> **Work to complete**:
Copy the records starting with the line with "Select the 0.4" and going on through the line with "Tap the 4300", renaming "Collector" to "Local" and leaving everything else unchanged.

Click-target data

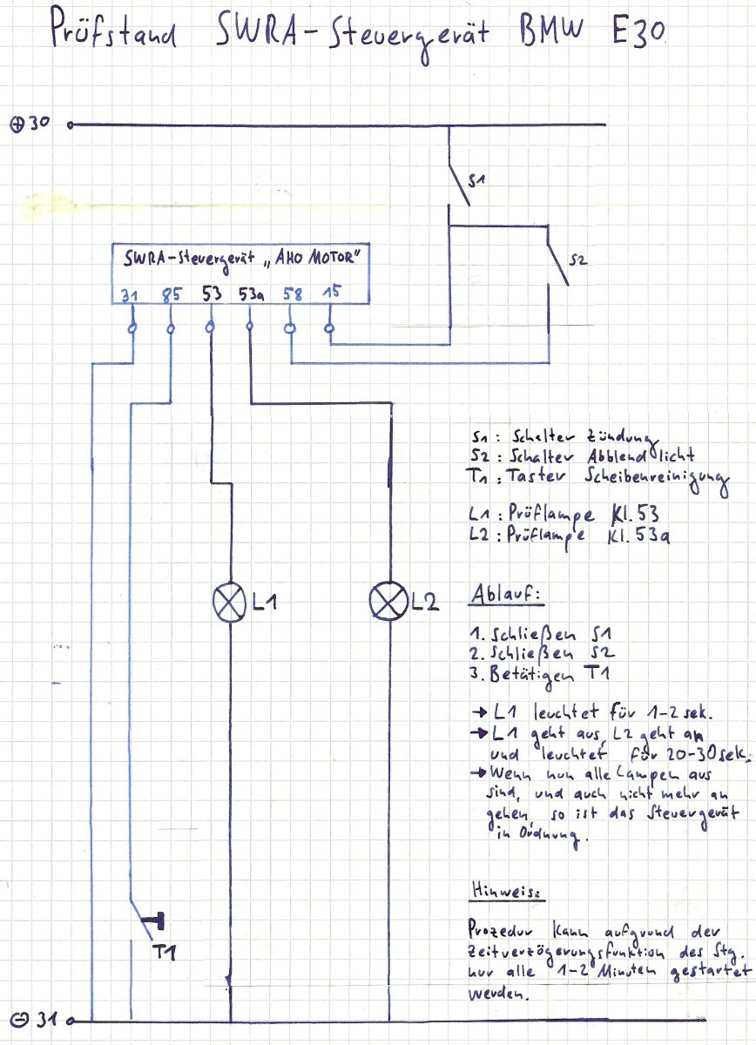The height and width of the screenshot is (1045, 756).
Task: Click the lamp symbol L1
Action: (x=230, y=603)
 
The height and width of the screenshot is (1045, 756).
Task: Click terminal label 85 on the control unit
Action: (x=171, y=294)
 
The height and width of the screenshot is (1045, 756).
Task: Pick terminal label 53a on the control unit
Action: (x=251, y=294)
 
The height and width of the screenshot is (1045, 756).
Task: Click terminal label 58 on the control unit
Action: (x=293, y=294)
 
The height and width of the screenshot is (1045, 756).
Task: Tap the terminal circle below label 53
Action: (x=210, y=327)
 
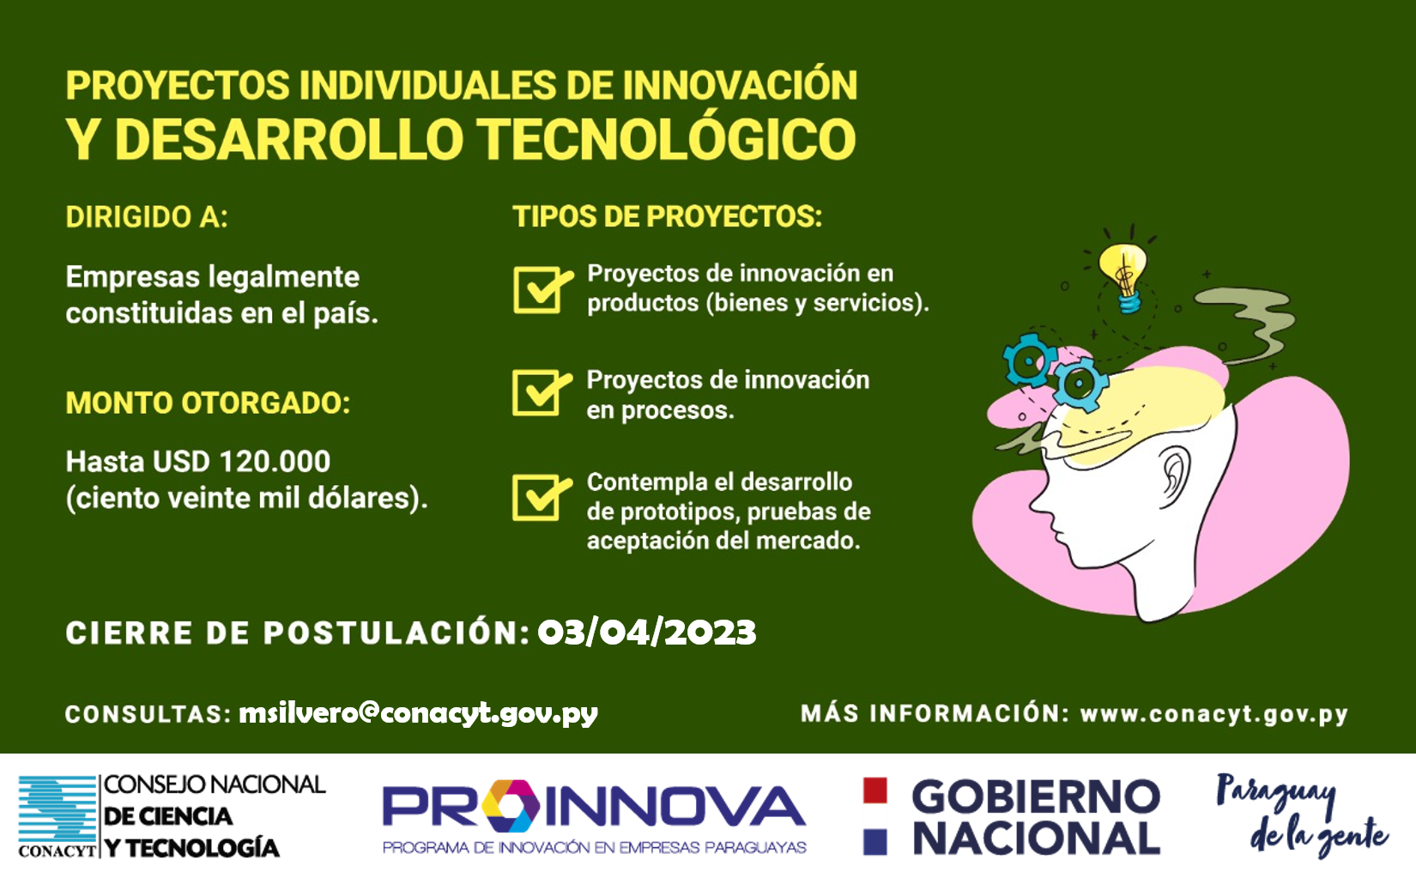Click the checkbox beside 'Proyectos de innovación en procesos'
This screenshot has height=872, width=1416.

--

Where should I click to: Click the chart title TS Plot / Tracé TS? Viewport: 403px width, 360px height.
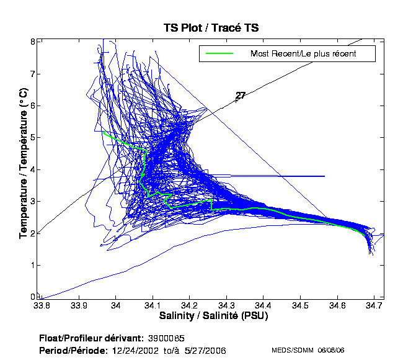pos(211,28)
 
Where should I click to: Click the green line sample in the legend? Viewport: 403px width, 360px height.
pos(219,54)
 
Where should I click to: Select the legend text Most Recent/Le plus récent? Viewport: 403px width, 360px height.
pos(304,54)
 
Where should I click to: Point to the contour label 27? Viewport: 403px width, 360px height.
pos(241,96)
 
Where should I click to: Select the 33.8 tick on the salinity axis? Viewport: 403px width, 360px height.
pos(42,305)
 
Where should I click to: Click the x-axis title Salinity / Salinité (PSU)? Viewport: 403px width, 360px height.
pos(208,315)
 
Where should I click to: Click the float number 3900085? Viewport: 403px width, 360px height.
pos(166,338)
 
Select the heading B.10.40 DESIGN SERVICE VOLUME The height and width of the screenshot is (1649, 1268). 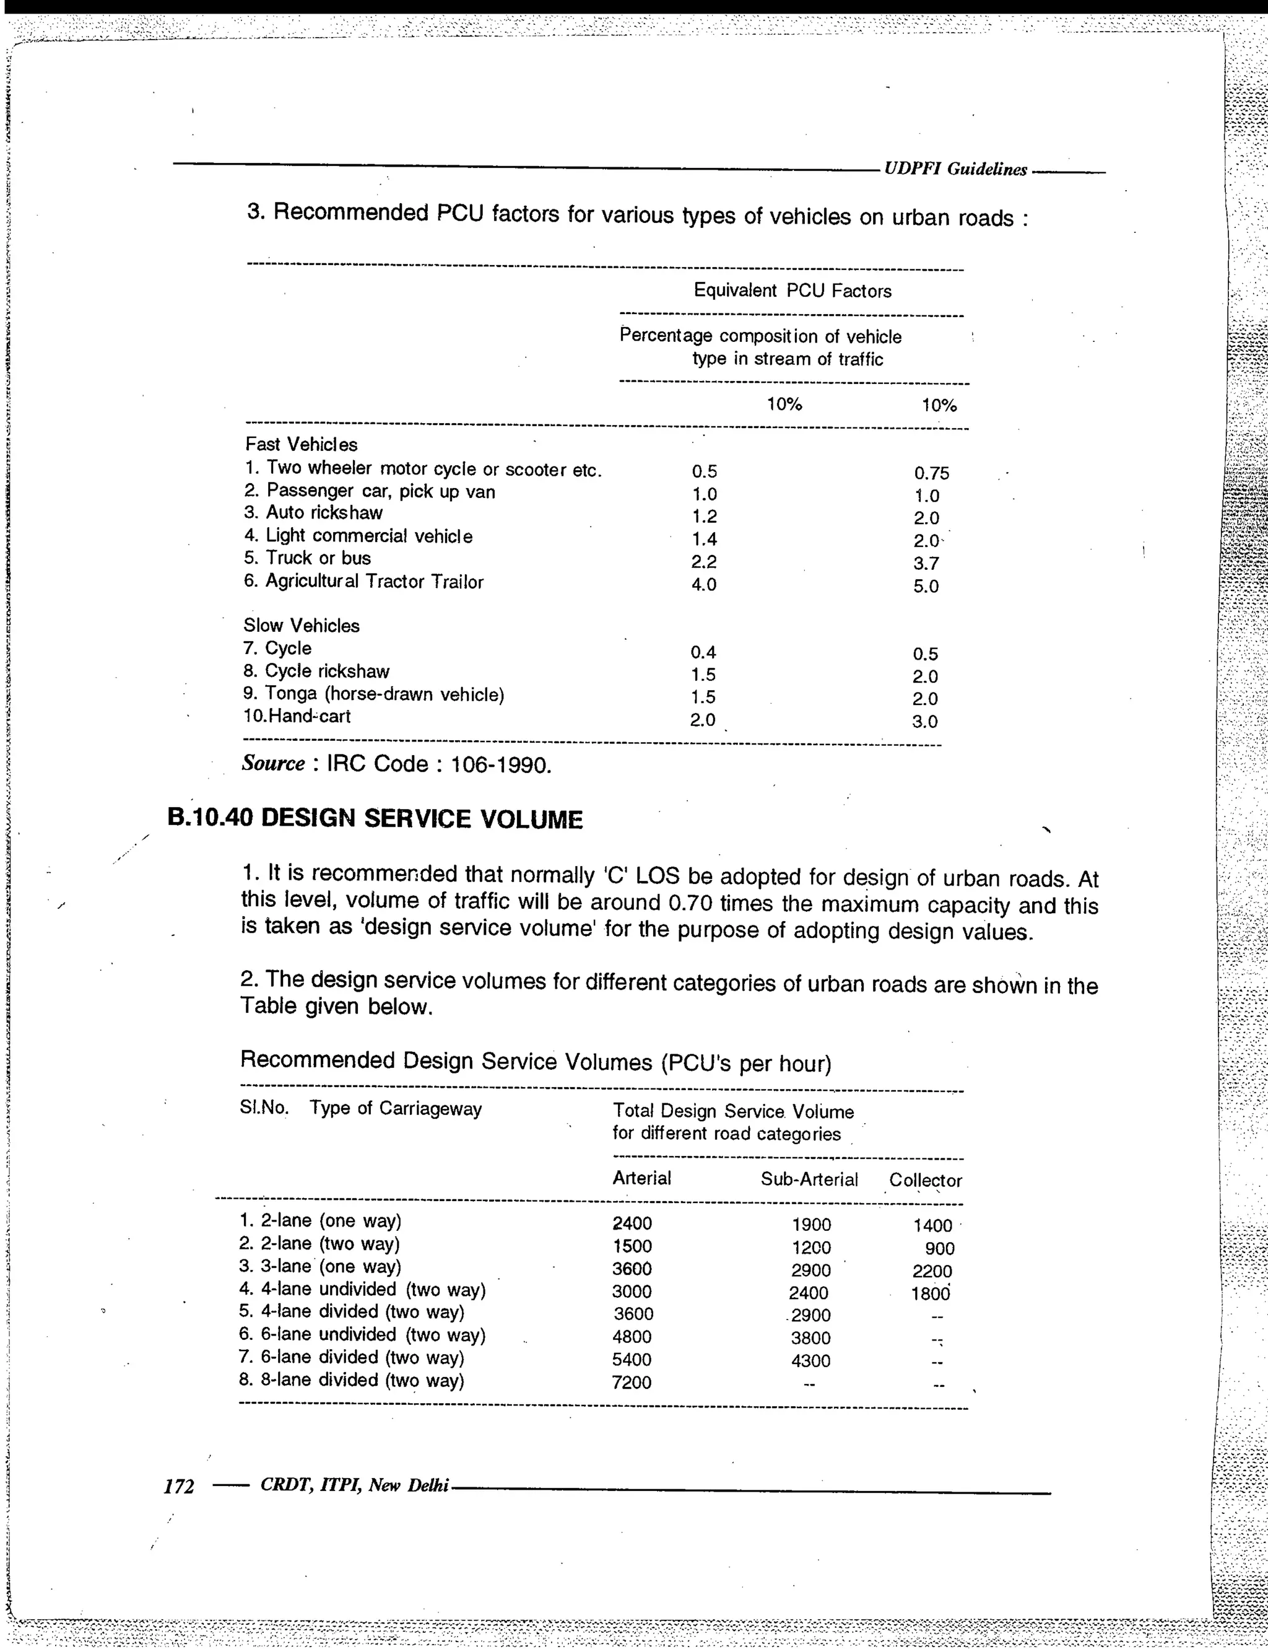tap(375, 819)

==

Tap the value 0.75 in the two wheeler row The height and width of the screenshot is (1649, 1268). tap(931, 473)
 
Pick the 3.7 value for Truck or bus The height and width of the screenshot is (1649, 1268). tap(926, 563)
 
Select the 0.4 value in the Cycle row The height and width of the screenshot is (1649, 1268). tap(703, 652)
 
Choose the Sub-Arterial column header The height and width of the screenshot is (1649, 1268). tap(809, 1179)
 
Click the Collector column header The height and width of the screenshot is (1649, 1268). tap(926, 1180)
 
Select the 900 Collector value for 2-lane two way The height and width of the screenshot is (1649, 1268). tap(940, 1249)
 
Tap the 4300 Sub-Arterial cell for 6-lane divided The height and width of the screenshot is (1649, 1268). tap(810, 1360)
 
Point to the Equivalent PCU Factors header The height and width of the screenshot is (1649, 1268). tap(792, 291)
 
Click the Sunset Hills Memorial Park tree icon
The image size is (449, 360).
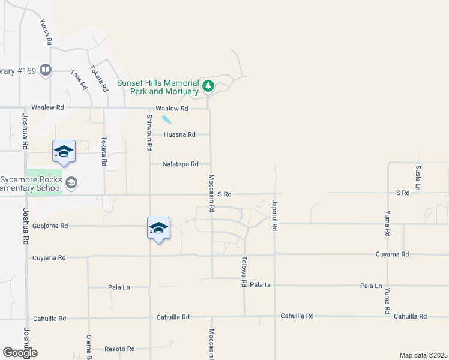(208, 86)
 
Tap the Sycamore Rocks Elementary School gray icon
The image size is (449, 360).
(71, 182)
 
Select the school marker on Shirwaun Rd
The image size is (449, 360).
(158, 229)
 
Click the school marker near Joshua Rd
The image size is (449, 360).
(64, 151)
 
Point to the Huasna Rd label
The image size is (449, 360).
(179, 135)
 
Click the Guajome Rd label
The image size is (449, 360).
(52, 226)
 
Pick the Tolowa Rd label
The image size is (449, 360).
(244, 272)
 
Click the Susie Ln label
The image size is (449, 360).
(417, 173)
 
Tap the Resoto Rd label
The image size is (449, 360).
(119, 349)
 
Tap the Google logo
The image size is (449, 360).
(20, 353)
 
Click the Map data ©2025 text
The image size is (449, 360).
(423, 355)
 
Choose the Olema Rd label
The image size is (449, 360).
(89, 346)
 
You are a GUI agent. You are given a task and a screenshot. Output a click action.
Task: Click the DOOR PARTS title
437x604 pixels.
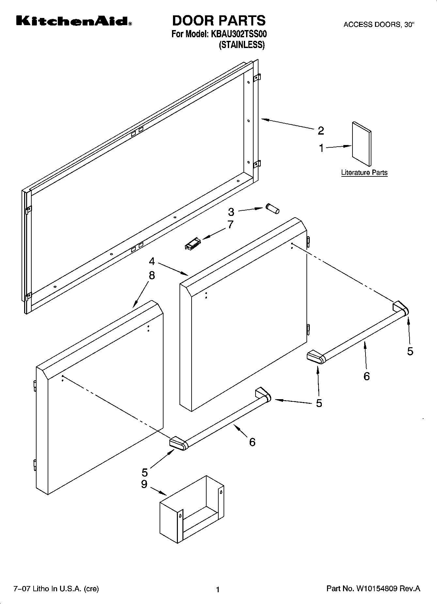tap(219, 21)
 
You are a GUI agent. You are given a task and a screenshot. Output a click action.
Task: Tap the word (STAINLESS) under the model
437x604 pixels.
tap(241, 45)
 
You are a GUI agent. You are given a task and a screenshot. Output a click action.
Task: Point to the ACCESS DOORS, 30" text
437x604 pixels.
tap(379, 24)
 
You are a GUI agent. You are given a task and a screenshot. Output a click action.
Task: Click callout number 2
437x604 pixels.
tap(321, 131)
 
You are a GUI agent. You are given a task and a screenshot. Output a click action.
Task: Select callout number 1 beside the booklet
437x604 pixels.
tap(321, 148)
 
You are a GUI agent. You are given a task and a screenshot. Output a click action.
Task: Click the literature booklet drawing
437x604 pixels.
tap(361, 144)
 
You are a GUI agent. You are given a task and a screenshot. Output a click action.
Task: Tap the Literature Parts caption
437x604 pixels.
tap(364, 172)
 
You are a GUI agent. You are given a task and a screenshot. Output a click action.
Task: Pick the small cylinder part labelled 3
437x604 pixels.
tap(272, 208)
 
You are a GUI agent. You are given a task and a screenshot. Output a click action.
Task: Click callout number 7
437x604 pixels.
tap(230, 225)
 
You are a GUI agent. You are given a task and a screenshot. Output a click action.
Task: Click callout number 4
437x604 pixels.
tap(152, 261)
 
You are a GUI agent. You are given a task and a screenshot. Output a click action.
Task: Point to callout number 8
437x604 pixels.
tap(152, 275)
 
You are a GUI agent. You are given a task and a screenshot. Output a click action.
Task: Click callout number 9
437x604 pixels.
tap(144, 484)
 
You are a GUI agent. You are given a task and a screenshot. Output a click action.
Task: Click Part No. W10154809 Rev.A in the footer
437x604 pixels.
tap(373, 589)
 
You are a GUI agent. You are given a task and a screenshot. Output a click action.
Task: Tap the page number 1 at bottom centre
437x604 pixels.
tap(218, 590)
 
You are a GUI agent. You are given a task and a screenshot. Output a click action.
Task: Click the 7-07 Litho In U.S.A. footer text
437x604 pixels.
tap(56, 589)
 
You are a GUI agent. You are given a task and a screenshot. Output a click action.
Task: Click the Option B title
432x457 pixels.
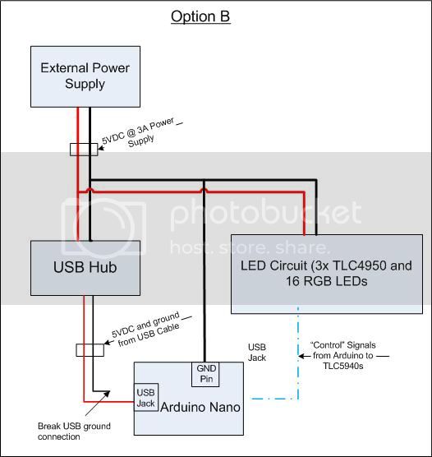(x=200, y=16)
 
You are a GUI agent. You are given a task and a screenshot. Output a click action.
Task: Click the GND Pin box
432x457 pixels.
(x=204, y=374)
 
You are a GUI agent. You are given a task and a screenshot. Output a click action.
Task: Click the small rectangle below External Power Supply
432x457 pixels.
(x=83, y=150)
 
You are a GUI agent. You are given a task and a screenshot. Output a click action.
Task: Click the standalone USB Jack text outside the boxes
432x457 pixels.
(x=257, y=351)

> **Complete answer**:
Select the 0.4 value in the Cycle row The height and width of the screenshot is (1649, 1268). tap(703, 652)
 
Choose the Sub-Arterial column header The height and width of the screenshot is (1649, 1268). tap(809, 1179)
 
Click the Local column header The height and width of the screenshot is (1649, 1268). tap(926, 1180)
 
Select the 900 Local value for 2-lane two way The height and width of the screenshot is (1649, 1268). tap(940, 1249)
 
Tap the 4300 Sub-Arterial cell for 6-lane divided The height and width of the screenshot is (1649, 1268). tap(810, 1360)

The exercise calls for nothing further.